Derrière ce discours « promotionnel », il fallait en entendre un autre, qui a fait l'objet d'un intéressant (et épineux) débat sur la saisonnalité des productions et la capacité des éleveurs à fournir des animaux (ou du lait) en période de tension. Invité à participer aux échanges, Jean-Paul Bourget, conseiller laitier Sodiaal pour l'Isère, la Drôme et l'Ardèche, a expliqué en quoi la régularité de la production constituait un enjeu stratégique pour le collecteur, qui doit faire tourner ses usines tout au long de l'année. « Entre les 90 000 litres collectés par semaine en mai et les 70 000 de septembre, l'amplitude saisonnière des livraisons journalières de lait est d'environ 23% », a précisé le technicien de Sodiaal, faisant remarquer qu'en Allemagne, au Pays-Bas ou au Danemark, cette amplitude variait entre 13 et 15%. L'intérêt des collecteurs est donc de parvenir à « linéariser » la production pour éviter les surcoûts liés aux questions de production, de transport et de flux. Pour tenter de convaincre son auditoire, l'expert s'est livré à un rapide petit calcul : les excédents des mois d'avril, mai et juin 2012 ont mis sur le marché 42 millions de « lait Spot » (lait low cost), ce qui représente un manque à gagner de 5,1 millions d'euros (à raison d'une perte de 122 euros par 1 000 litres de lait).
Contrastes saisonniers
Le constat est identique dans la filière viande bovine, où les contrastes saisonniers sont plus forts encore. Dauphidrom collecte environ 200 veaux par mois au printemps, contre 600 en septembre. Une amplitude de 300% qui influe considérablement sur la courbe des prix : les écarts vont de 70 à 80 euros par veau selon la saison, les veaux d'automne ne trouvant preneur qu'à l'export (notamment vers l'Espagne à prix cassés), puisque la filière veau de boucherie ne peut les absorber. Même chose pour les vaches de réformes. D'où la nécessité de lisser la production sur l'année. « Notre objectif est d'abattre 450 vaches laitières par semaine, a déclaré Jean-Yves Besse, le directeur de la coopérative. Aujourd'hui nous sommes à 400. Il n'y a pas de problème au printemps, mais en été, nous ne sommes plus qu'à 200 vaches par semaines, alors que les gens continuent de manger de la viande ! » Pour combler ce « manque à abattre » estival, Dauphidrom substitue de jeunes bovins aux vaches laitières. Mais sur le marché européen, ce calcul ne tient pas : la viande française n'est pas compétitive. Jean-Yves Besse préconise donc de suivre l'exemple de la filière veau de boucherie qui, grâce à sa production régulière, bénéficie d'une cotation régulière. « Ce que nous souhaitons, c'est un étalement des vêlages pour éviter impérativement le pic de sortie du veau en septembre-octobre », conclut-il. Autre axe de travail proposé par Philippe Dumas, président du groupe Sicarev : sevrer les veaux d'automne pour les engraisser et abattre les jeunes bovins (laitiers ou mixtes) à la période de soudure (avril-juin).

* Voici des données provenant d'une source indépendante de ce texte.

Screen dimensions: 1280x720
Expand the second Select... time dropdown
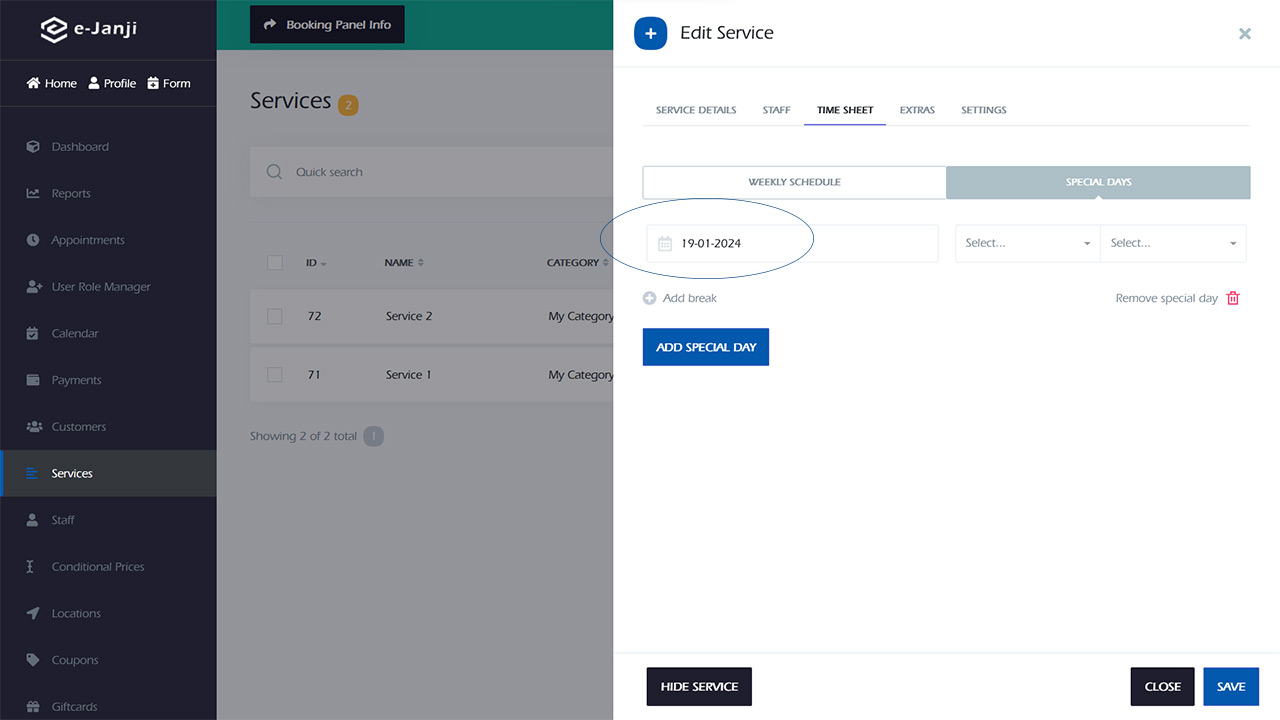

Pierre Gonin, conseiller au Contrôle laitier, sourit : « La saisonnalité, dans l'élevage laitier, on en parle depuis des années. Mais ça ne se fait pas car, si les troupeaux s'agrandissent, la main-d'œuvre, elle, reste la même. » Sans compter les contraintes que cela pose (insémination délicate des vaches en été, saturation des bâtiments, gestion des aires paillées, appétit des animaux, efficacité des rations...)... et le poids des habitudes. Mais les partenaires d'aval ne désarment pas. Et multiplient les incitations pour changer la donne. Eliacoop propose des promotions sur les inséminations en période estivale, Sodiaal pratique une politique incitative, tant sur les prix que sur les volumes, et Dauphidrom mise sur la contractualisation pour sécuriser l'approvisionnement de ses outils d'abattage tout au long de l'année. Apparemment rôdé à ce genre de débat, un éleveur assène : « Ok, mais il faut qu'on nous propose une rentabilité derrière. Si nourrir une bête coûte plus cher que de la vendre, le calcul est vite fait. » Le nerf de la guerre, pour les éleveurs, a plus de poids que l'activité d'une usine.